The new episode of "Two Minute Papers" introduces a very interesting new DeepLearning project that can be used in several interesting ways for creative work, as it specializes in generating high-resolution photorealistic images.
Although Open AI&s GPT-3, which is based on Transformer network algorithms and has achieved some notoriety ( here some interesting examples of its universality), was already able to generate not only meaningful texts, but also images via image GPT, but these were still quite poor in quality (unlike the texts) with a maximum resolution of 192x192 pixels.
The new technique developed at the University of Heidelberg, on the other hand, just radically improves the capabilities of the neural Transformer Network with respect to images by combining a Convolutional Network (CNN), in that images are not only seen as sequences of pixels (as by a mere Transformer Network), but are first abstracted into visually meaningful (semantic) image components by a CNN before training with it, which makes images with much higher resolutions possible.

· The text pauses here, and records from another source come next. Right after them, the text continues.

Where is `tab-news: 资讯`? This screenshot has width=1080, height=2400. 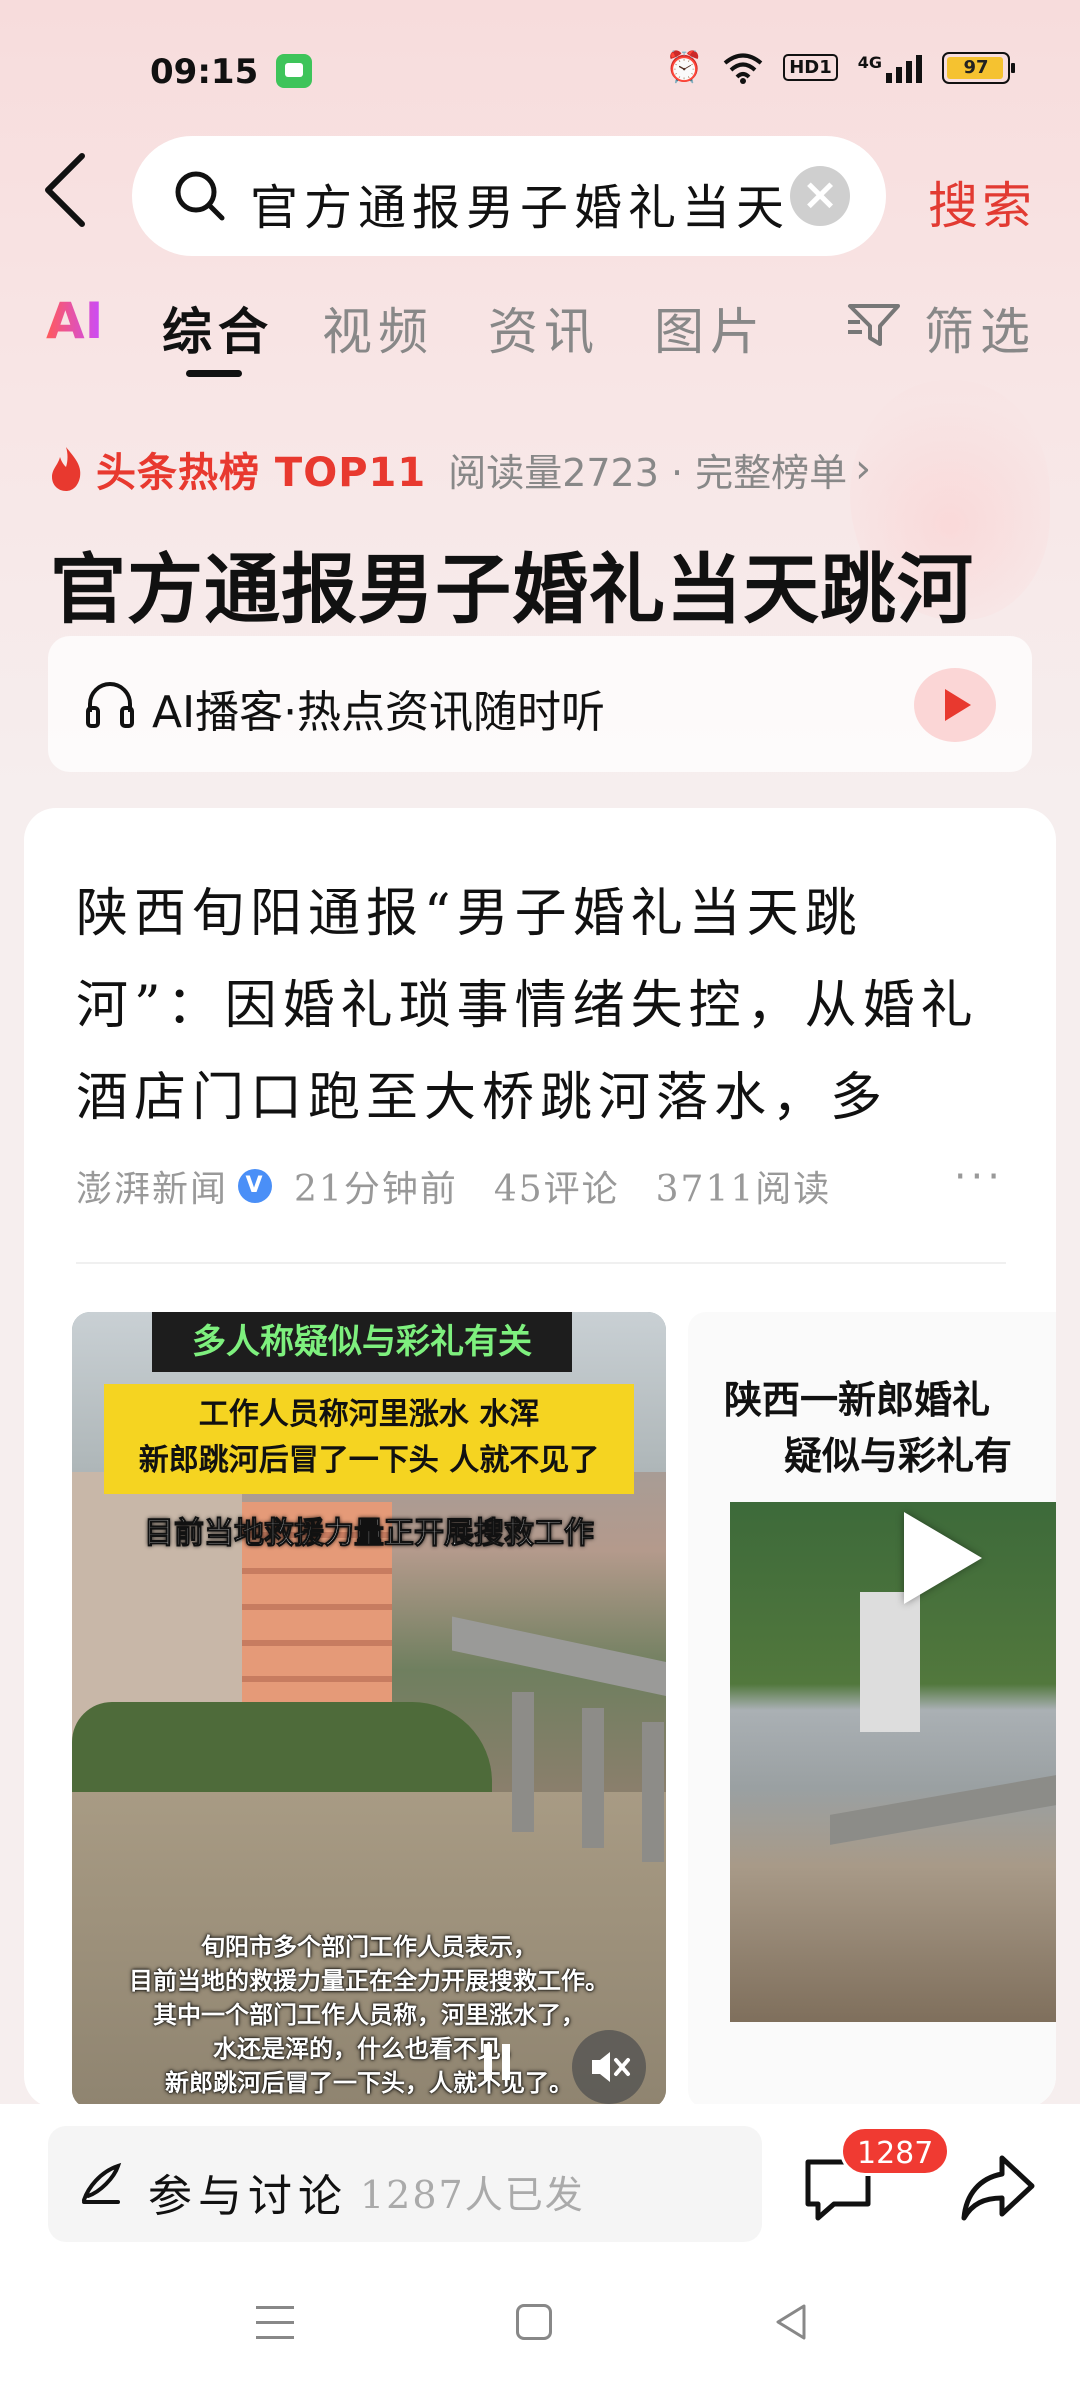
tab-news: 资讯 is located at coordinates (544, 328).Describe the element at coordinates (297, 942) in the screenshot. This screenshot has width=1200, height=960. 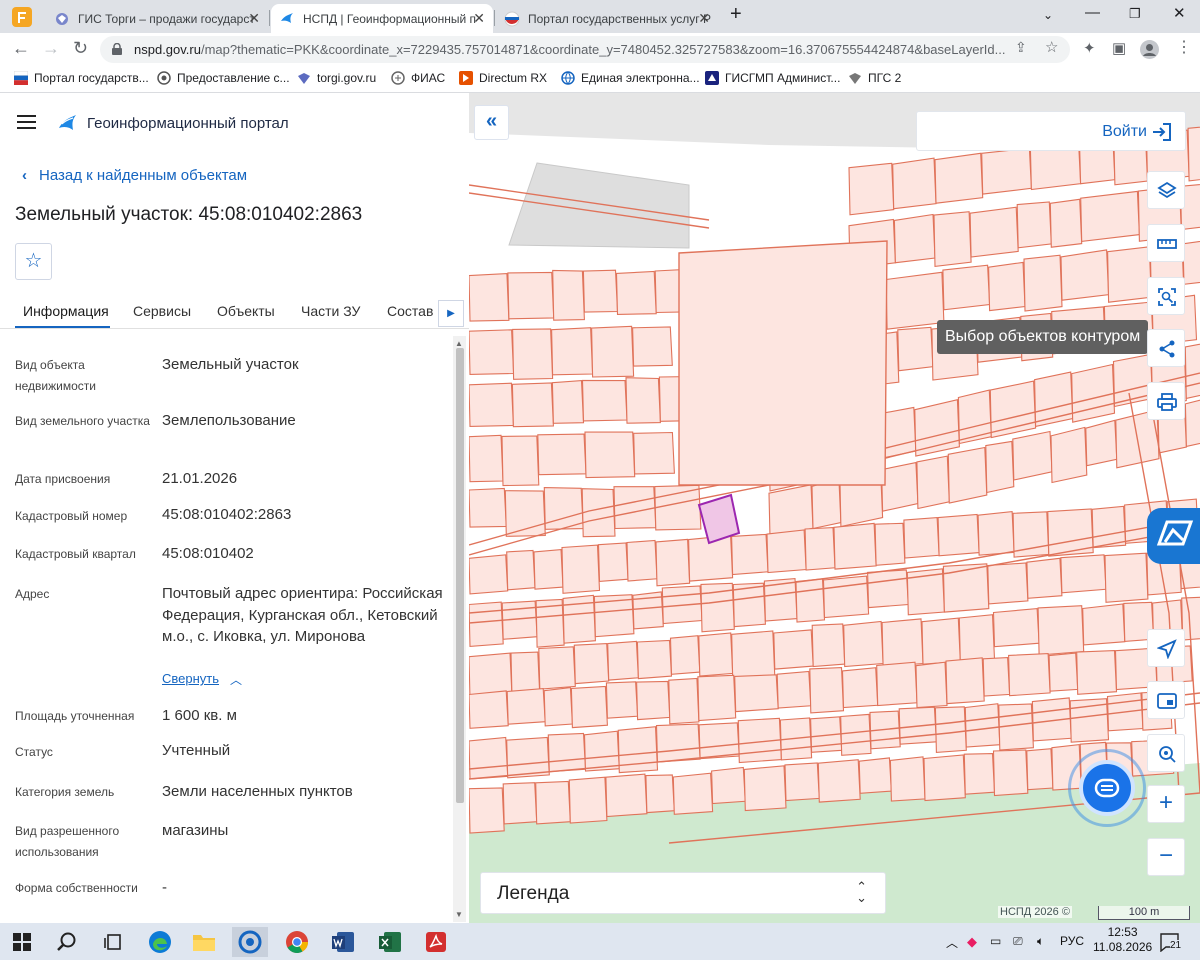
I see `taskbar-chrome` at that location.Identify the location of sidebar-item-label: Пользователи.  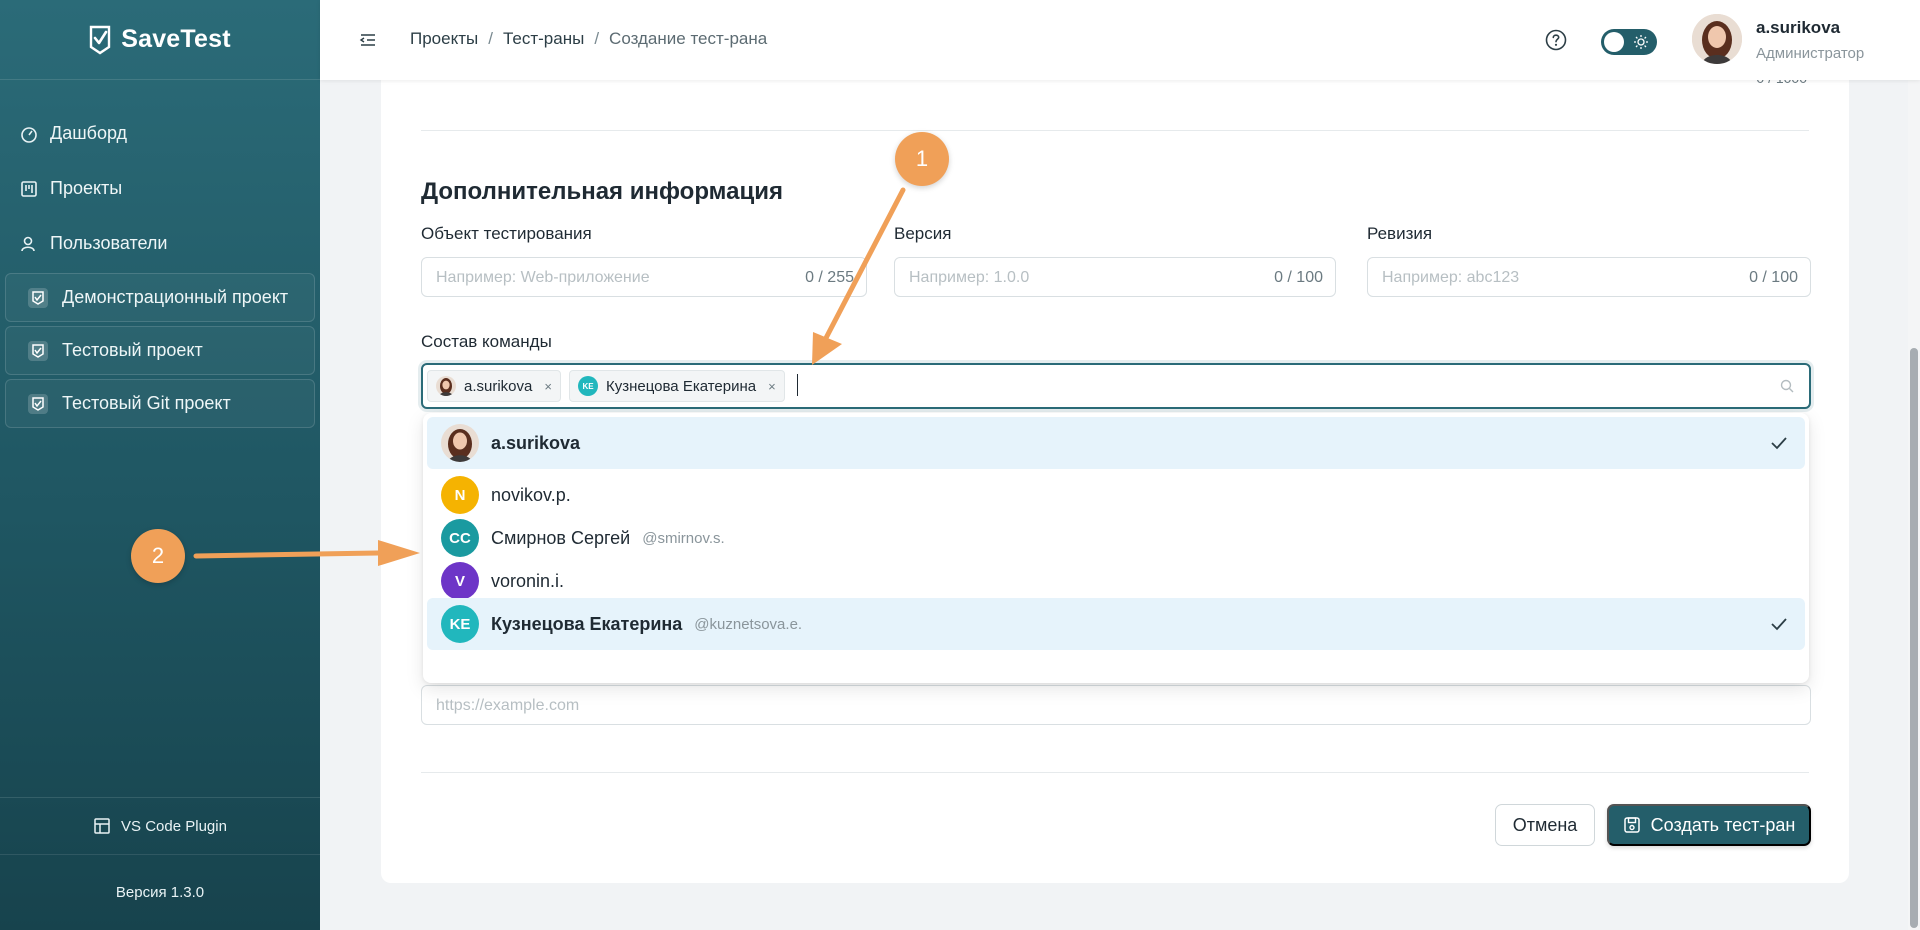
(109, 243).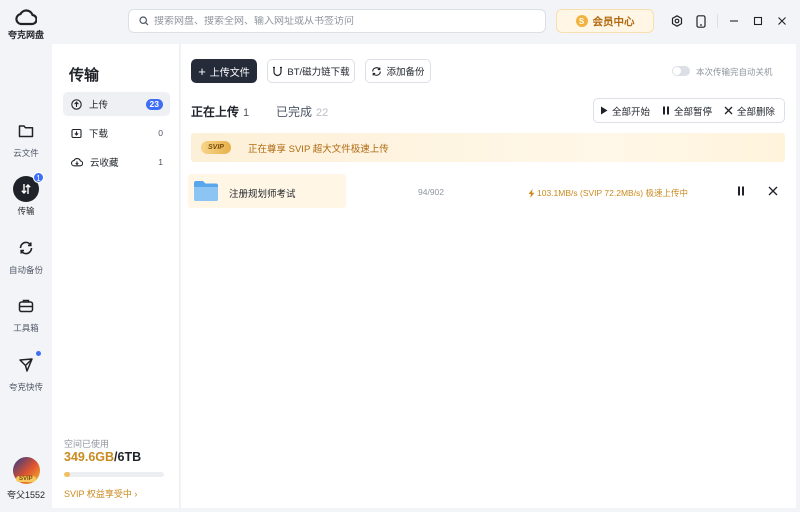 The image size is (800, 512). I want to click on svip-banner: SVIP 正在尊享 SVIP 超大文件极速上传, so click(488, 148).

Image Generation by Depth Map
Based on the learned image material, the new algorithm can generate arbitrary matching images and 3D objects from simple depth maps as well as photorealistic landscape images from a schematic sketch (here sky, there water and mountains), conjure up detailed versions from blurred images via superresolution, generate photos of people assuming a pose given by a sketch or add the cropped half of photos.
Image generation of landscapes per sketch
As always, Károly Zsolnai-Fehér also documents the astonishingly fast development of the various AI algorithms by means of comparisons - what was possible more or less poorly a year ago is now already passable and one or two projects and further developments later already almost perfectly possible.